Discussione generale
Data: 
Lunedì, 5 Febbraio, 2024
Nome: 
Andrea Casu

A.C. 1457​ e abbinate

Signor Presidente, onorevoli colleghe e onorevoli colleghi, rappresentanti del Governo, il mio intervento di oggi si collega idealmente a quello già svolto dalla senatrice Rojc nella dichiarazione di voto al Senato, che qui alla Camera sarà affidata, per il nostro gruppo, a Gianni Cuperlo, e sarà l'occasione per ribadire, ancora una volta, la limpida posizione del Partito Democratico e della nostra comunità su questo tema. Una posizione che è ancora più forte quando viene espressa da chi è nato e cresciuto lungo gli opposti sentieri di quel martoriato lembo di terra, scolpito dal vento e della storia, chiamato un tempo confine orientale, ma che riguarda tutte e tutti noi: la nostra storia, la storia d'Italia e la storia d'Europa.

● **Voci estratte da una raccolta**
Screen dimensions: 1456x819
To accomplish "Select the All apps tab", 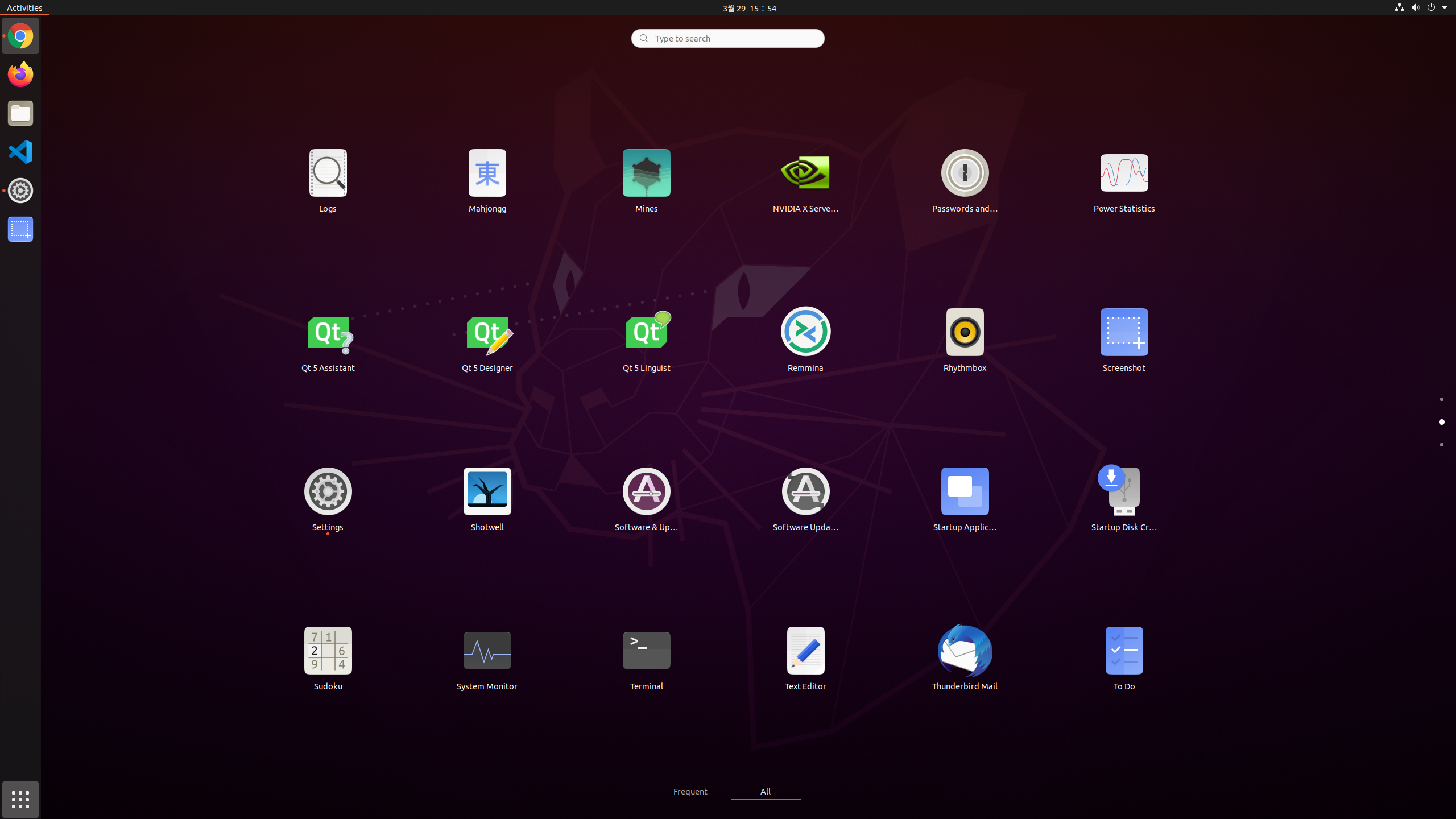I will [x=765, y=791].
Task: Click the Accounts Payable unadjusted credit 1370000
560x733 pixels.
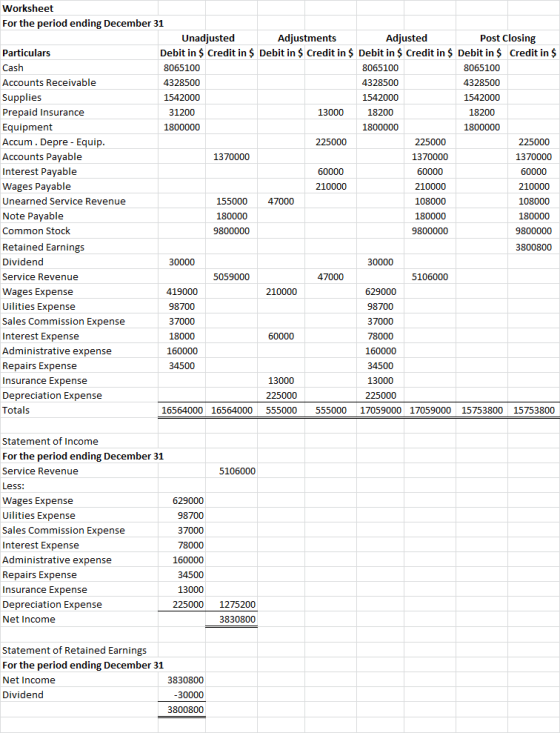Action: (231, 157)
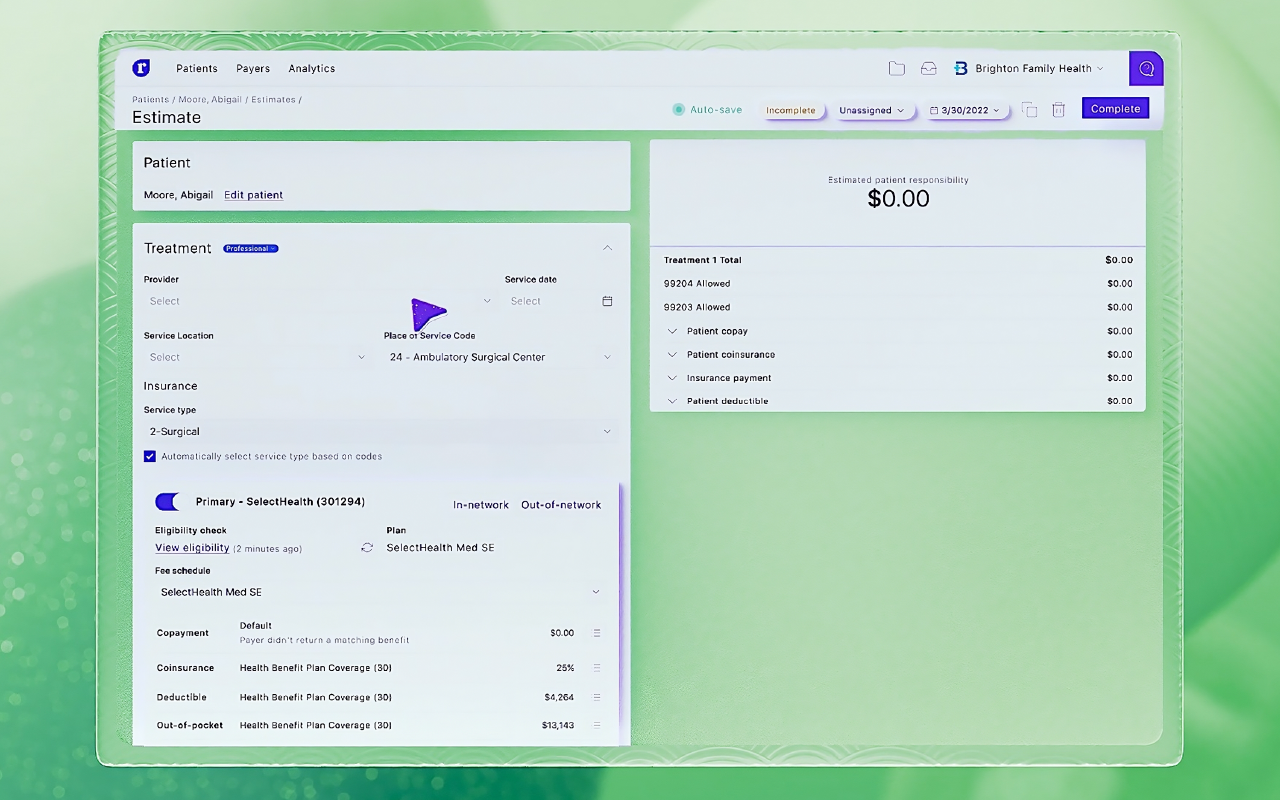
Task: Open the purple help chat icon
Action: point(1146,69)
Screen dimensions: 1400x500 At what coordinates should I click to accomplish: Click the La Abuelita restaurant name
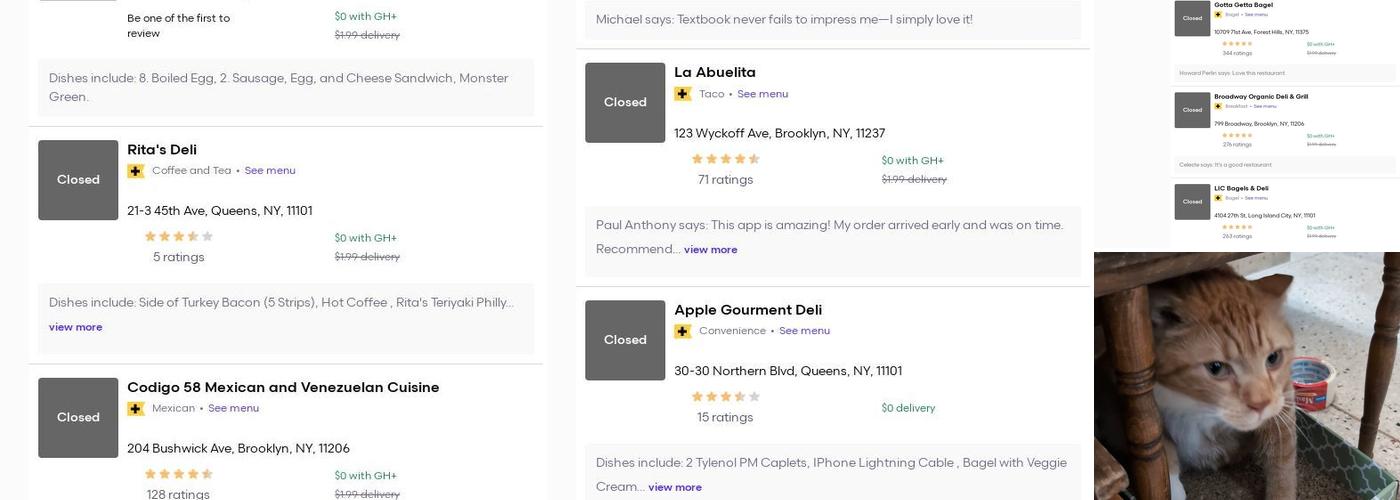pyautogui.click(x=715, y=72)
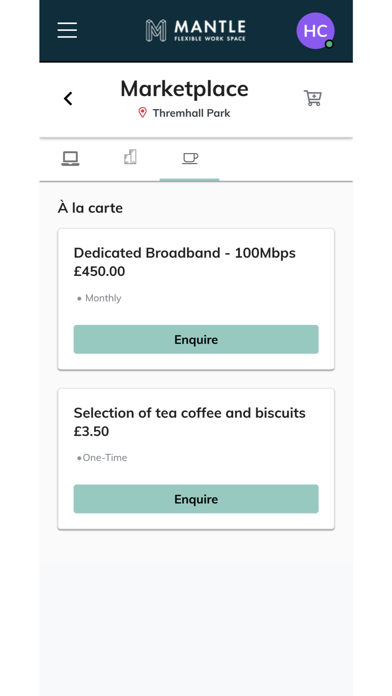The height and width of the screenshot is (696, 392).
Task: Click the £450.00 price text
Action: [99, 271]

● **Descrizione del compito**
Per favore, prosegui l'intervento alla Camera di Andrea Casu, cominciando subito dopo l'ultima frase riportata.

● **Risultato dell'esercizio**
In discussione generale penso sia fondamentale inquadrare l'ambito nel quale interviene la proposta di legge in esame. Nel 2004, è stato ricordato, è stato istituito il Giorno del Ricordo, con una legge che ha voluto porre le basi di una riconciliazione nazionale doverosa, necessaria, e credo che chiunque venga chiamato oggi a prendere la parola debba tenerne conto. Sono un parlamentare romano e non dimentico quando, il 10 febbraio 2008, eravamo in occasione del quarto Giorno del Ricordo, è stato inaugurato, a largo Vittime delle foibe istriane, un monumento commemorativo per le vittime dei massacri delle foibe. Allora ero un giovane consigliere municipale e ricordo le emozioni in quel quartiere Giuliano-Dalmata che è diventato negli anni, nella nostra città, la casa di migliaia di profughi che sono diventati romani a partire da quel matrimonio, quel primo matrimonio, quando il 7 novembre 1948 il fiumano Armando Chioggia sposò, nella piccola cappella del Villaggio, la romana Fernanda Tombesi. Oggi, a distanza di 20 anni dall'approvazione di quella legge, siamo tutti chiamati ad avanzare, non indietreggiare, in questo percorso.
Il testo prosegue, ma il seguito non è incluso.